Ranjona Banerji: Arnab losing mojo outside studio?

11 Sep,2012

By Ranjona Banerji


According to popular opinion, the normally bristling with national outrage Arnab Goswami went easy on Raj Thackeray. He was gentle in his technique and let Thackeray get away with confusingly contradictory rhetoric. Perhaps Goswami loses his mojo when he’s out of his studio. Maybe Thackeray’s sneering aggression troubled him. But it was an interview which exposed both participants. Thackeray was petty. And Goswami was not in his best “India wants an answer” mood.




By the time the weekend was over however we had new excitements in our lives. A young cartoonist with an FIR and court order against him was arrested in Mumbai on charges of sedition. Aseem Trivedi arrived in Mumbai from Kanpur, went to the BKC police station and surrendered. He has some connection with the India Against Corruption movement, so some of them were there with some TV-inspired drama all around.


Social media was spewing venom at the political class for being against cartoons as were general comments on TV news. But which politician had got Trivedi arrested for sedition? Politicians may be against freedom of expression at most times, but who was the villain here?


There was no overt political villain as it happened. A Republican Party of India worker had taken exception to Trivedi’s cartoons. Information and broadcasting minister Ambika Soni said the UPA government was all for freedom of expression but desecration of institutions was unacceptable.


The problem is that viewers were not shown the cartoons. Later, on Times Now, we were told they were so horrible that they could not be seen.


After that, the discussion went from freedom of expression to sedition laws to bad taste and everywhere but didn’t inform the view about the exact charges. Kiran Bedi did try on both CNN-IBN and Times Now but none of the senior editors found the details worthy enough to be revealed.


Rajdeep Sardesai and Press Council of India chairman Markandey Katju had a discussion on CNN-IBN about how politicians had to be taught a lesson and how we were a democracy and the importance of freedom of speech. But Katju did not seem to know that politicians were not directly involved – if at all – and Sardesai did not enlighten him.

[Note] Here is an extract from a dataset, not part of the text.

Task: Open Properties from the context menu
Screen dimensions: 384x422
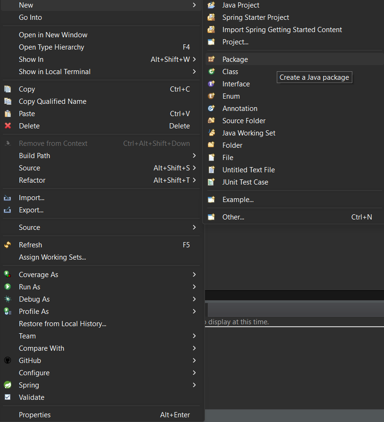Action: tap(35, 414)
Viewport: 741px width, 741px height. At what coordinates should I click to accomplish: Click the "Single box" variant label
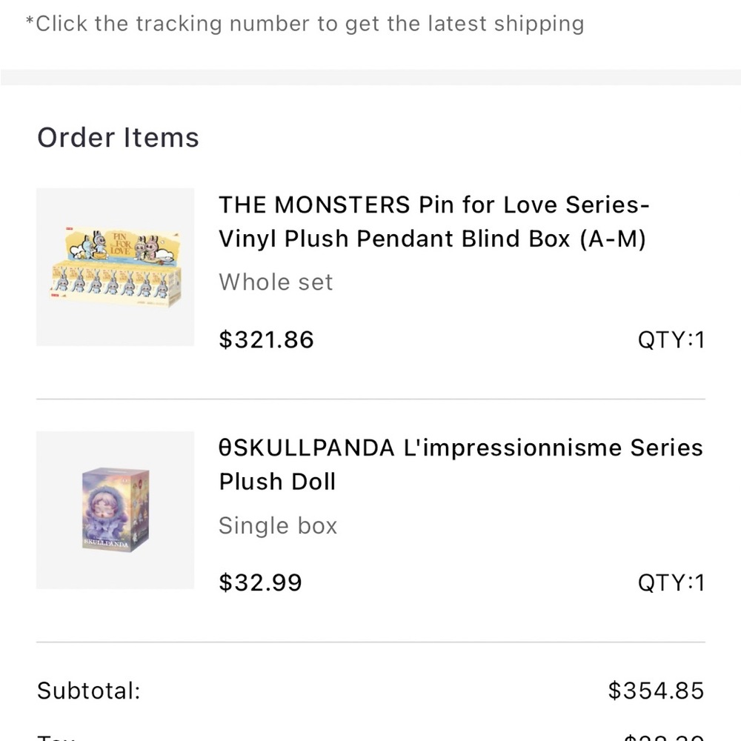point(278,526)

None of the TV discussions looked at the sedition laws in detail either, although surely they are an issue. Because cartoonists like Sudhir Dar, Sudhir Tailang and artists like Anjolie Ela Menon were guests, the tenor was more civilised than usual.


Sardesai spoke over his guests so we missed some of what they had to say. Goswami was very upset that the cartoons were so disrespectful and crass.




Tuesday morning’s newspapers put some of the facts out there – that the Maharashtra home minister had distanced the state from the sedition charges, that the local police had perhaps gone too far with sedition, that the state home department had pressed the police to drop the plea for further police custody. Most importantly of all, the newspapers introduced us to the complainant, who had filed the charges after the IAC rally at the Bandra Kurla Complex in December 2011.


The Times of India also quotes Jawaharlal Nehru on the sedition law (he wanted to get rid of it). But an informed debate on this sedition law is perhaps now required, which is what this cartoonist also wants. Whether we as a nation are still capable of public informed debates is another question.